INDUCTION OF GRANULOSA-CELL DIFFERENTIATION BY FORSKOLIN - STIMULATION OF ADENOSINE-3',5'-MONOPHOSPHATE PRODUCTION, PROGESTERONE SYNTHESIS, AND LUTEINIZING-HORMONE RECEPTOR EXPRESSION

The effects of forskolin on the acquisition of differentiated functions in cultured ovarian granulosa cells were compared with the actions of FSH and prostaglandin E2 (PGE2). In 48 h granulosa cell cultures from immature diethylstilbestrol-treated rats, 100 .mu.M forskolin caused a 45-fold increase in cAMP accumulation and stimulated progesterone production from undetectable levels (< 0.02 ng/ml) to 80 ng/ml. The forskolin-induced increase in cAMP was similar to the maximum response to FSH, and progesterone production was .apprx. 50% of that elicited by FSH. PGE2 also enhanced cAMP and progesterone production in a concentration-dependent manner, with a maximum 8-fold increase in cAMP accumulation and an increase in progesterone to 5.6 ng/ml when the PGE2 concentration was 10 .mu.g/ml. The time course of forskolin-stimulated cAMP production was notable for its rapid rise to the maximum level during the first 24 h of culture, followed by a plateau for up to 72 h. This contrasted with FSH-stimulated cAMP production, which increased progressively for up to 72 h when measured at 24 h intervals. LH [luteinizing hormone] receptor levels were low in untreated cells and after exposure to the various stimuli for 24 h, but increased 9- to 11-fold after culture with FSH or forskolin for 48-72 h. PGE2-induced LH receptor formation was .apprx. 20% of that seen after FSH stimulation. Forskolin enhanced cAMP and progesterone production in response to FSH and choleragen, but impaired the effects of these ligands on LH receptor formation.

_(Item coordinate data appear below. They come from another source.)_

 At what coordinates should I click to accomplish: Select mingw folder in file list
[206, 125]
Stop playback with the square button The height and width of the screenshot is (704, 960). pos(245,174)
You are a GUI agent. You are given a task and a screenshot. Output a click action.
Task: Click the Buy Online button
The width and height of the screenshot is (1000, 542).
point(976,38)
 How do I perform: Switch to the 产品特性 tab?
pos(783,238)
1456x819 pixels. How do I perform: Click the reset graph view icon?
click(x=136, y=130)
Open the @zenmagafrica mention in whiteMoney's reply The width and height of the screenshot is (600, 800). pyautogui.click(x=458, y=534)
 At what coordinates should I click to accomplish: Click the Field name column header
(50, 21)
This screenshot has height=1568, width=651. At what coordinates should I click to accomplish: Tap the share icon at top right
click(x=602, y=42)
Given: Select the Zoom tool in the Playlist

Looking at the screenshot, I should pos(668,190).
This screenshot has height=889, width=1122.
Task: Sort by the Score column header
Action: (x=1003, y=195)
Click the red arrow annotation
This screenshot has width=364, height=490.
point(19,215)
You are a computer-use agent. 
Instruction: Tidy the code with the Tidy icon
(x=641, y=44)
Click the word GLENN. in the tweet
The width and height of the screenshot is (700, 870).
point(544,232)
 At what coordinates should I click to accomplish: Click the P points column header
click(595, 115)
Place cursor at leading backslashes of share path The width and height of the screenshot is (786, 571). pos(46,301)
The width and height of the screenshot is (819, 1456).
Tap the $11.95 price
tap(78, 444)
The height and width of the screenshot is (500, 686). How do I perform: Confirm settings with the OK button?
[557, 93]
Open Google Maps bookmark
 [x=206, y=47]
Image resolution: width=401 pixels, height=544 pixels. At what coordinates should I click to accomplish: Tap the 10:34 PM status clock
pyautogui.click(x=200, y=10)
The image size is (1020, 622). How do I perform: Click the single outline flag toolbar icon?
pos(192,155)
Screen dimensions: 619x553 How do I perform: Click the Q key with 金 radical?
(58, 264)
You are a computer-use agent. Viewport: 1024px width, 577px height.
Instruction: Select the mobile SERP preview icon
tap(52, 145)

Exposure of the cultured cells to a potent GnRH agonist inhibited forskolin-induced progesterone and LH receptor synthesis, but did not influence forskolin-stimulated cAMP production. The ability of forskolin to serve as a nonhormonal stimulator of granulosa cell differentiation is demonstrated and the importance of cAMP in this process is indicated as well as the ability of GnRH[gonadotropin-releasing hormone] agonists to exert inhibitory effects on post-cAMP steps in cellular maturation.